Hampir disemua tempat para pelayat telah menunggu dengan sabar untuk bisa
melaksanakan sholat jenazah. Sholat jenazah dilaksanakan sebanyak 27 kali, hal
ini dikarenakan banyak orang yang menyolati. Yang bertindak menjadi imam
pertama kali adalah Kiyai Adlan ‘Ali dan disusul oleh para kiyai yang lain yang
kemudian diakhiri oleh Kiyai Machrus ‘Ali yang sekaligus memimpin acara
pelepasan jenazah.

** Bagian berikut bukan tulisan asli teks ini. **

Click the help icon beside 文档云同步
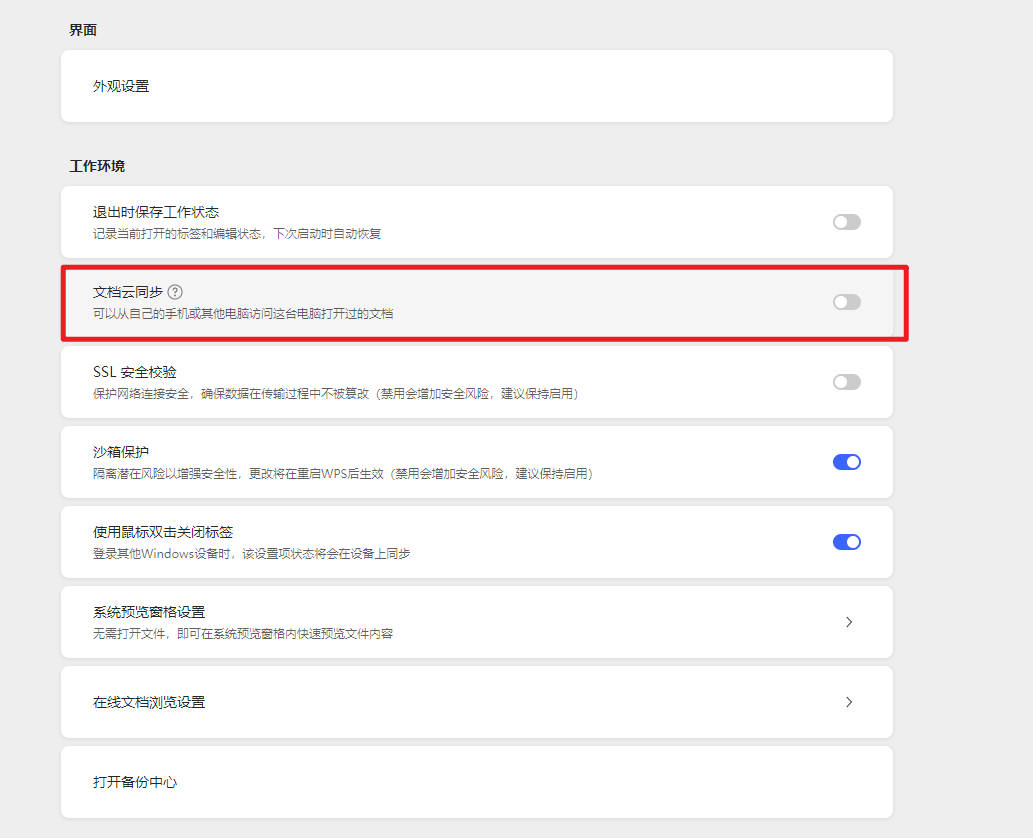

Pelepasan jenazah ditunda karena puteri beliau Nyai Kariemah
serta rombongannya belum melaksanakan sholat jenazah, maka jenazah yang sudah
ada di Masjid dikembalikan lagi ke Rumah duka untuk disholati. Barulah setelah
itu jenazah diantar ke Maqbaroh dengan diiringi ratusan kaum muslimin beliau
pulang ke Rahmatulloh dengan meninggalkan tiga orang putera dan tujuh orang
puteri, delapan menantu dan tiga puluh cucu serta tiga buyut.